→ Stated task: Please retype all of the records below line for line, without any changes, and leave the pictures out.

(Word and element location records)
=======

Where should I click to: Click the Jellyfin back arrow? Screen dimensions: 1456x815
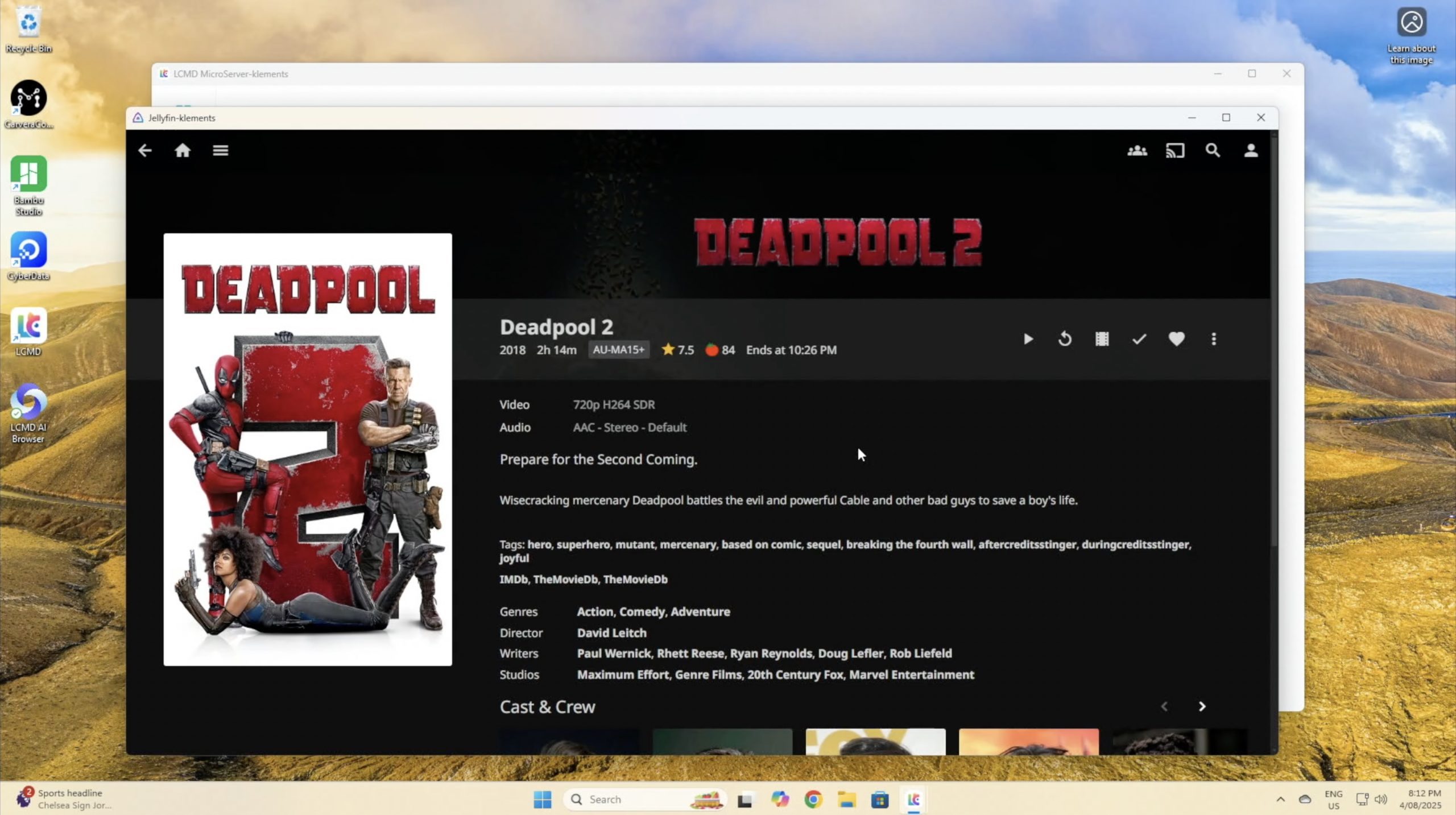click(x=145, y=151)
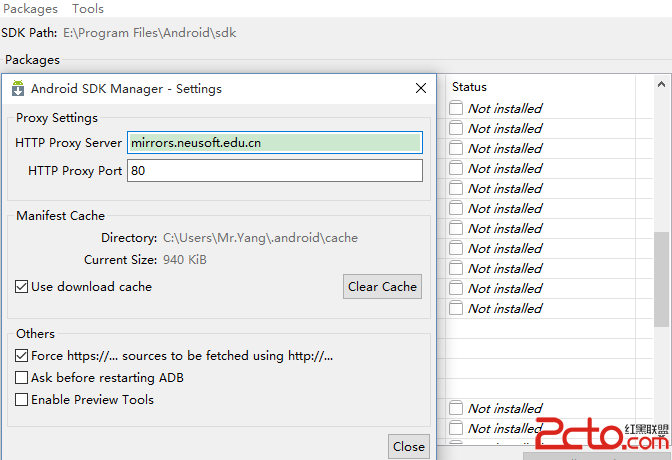Open the Tools menu

pos(88,9)
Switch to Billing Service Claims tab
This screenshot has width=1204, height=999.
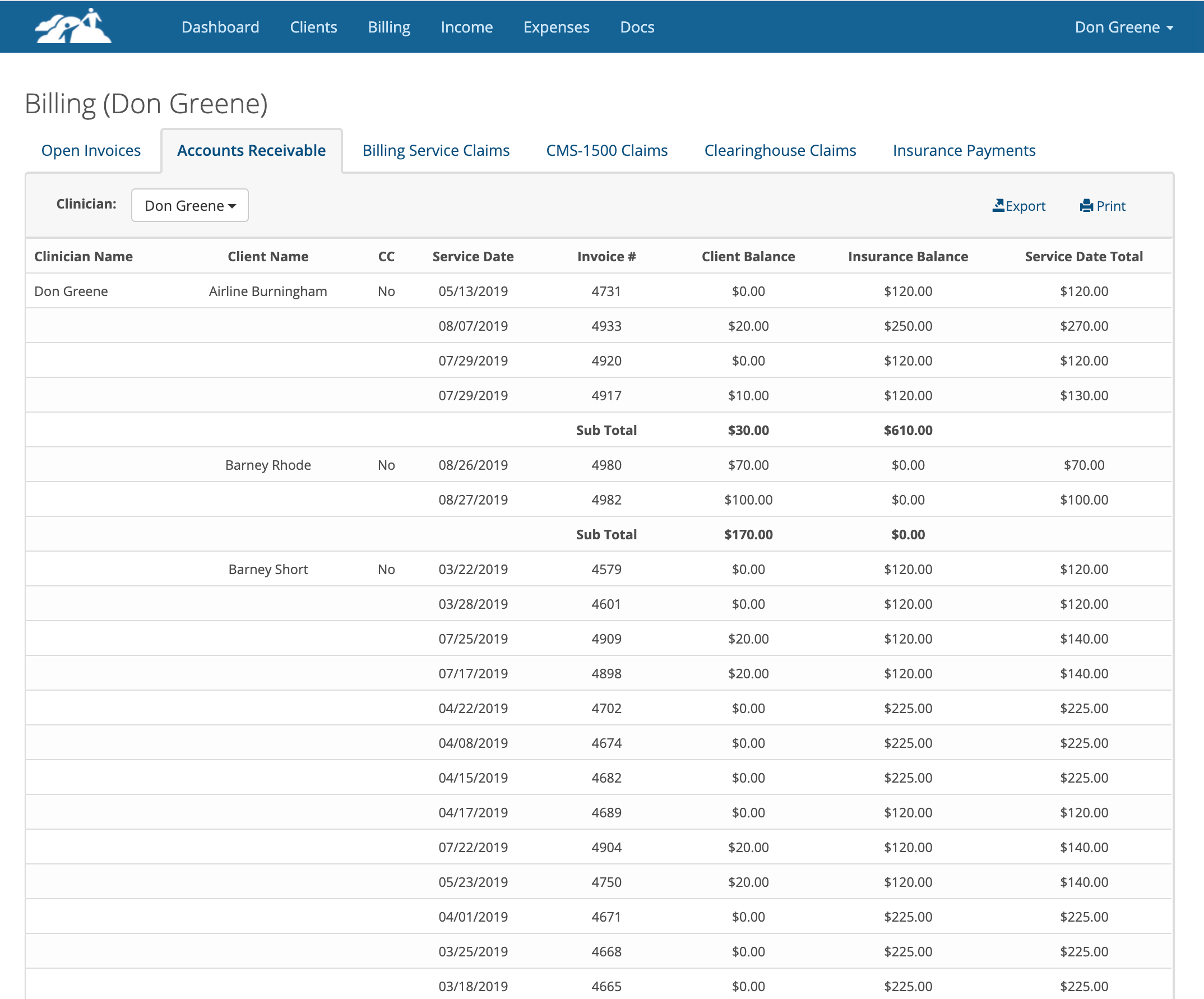pos(436,150)
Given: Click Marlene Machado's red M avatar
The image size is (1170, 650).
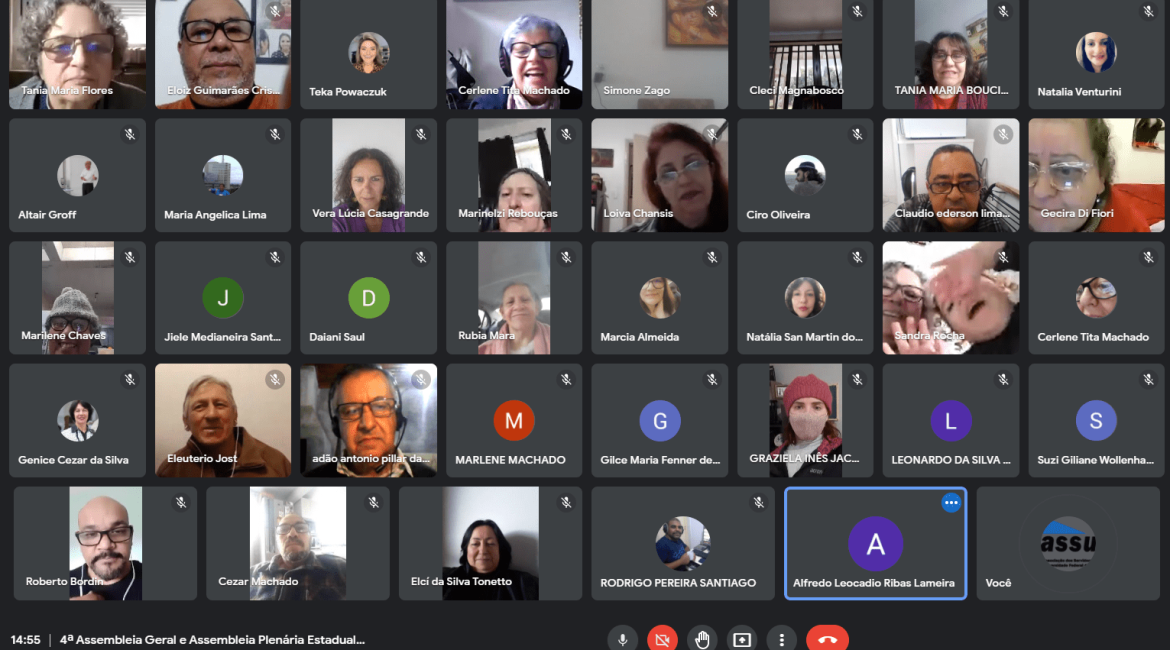Looking at the screenshot, I should (x=514, y=421).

=======

→ Task output:
Where should I click to: Click the Jellyfin back arrow? Screen dimensions: 1456x815
click(x=145, y=151)
Open the Tools menu

pos(88,9)
Switch to Billing Service Claims tab
This screenshot has width=1204, height=999.
pos(436,150)
Given: Click Marlene Machado's red M avatar
The image size is (1170, 650).
Looking at the screenshot, I should (x=514, y=421).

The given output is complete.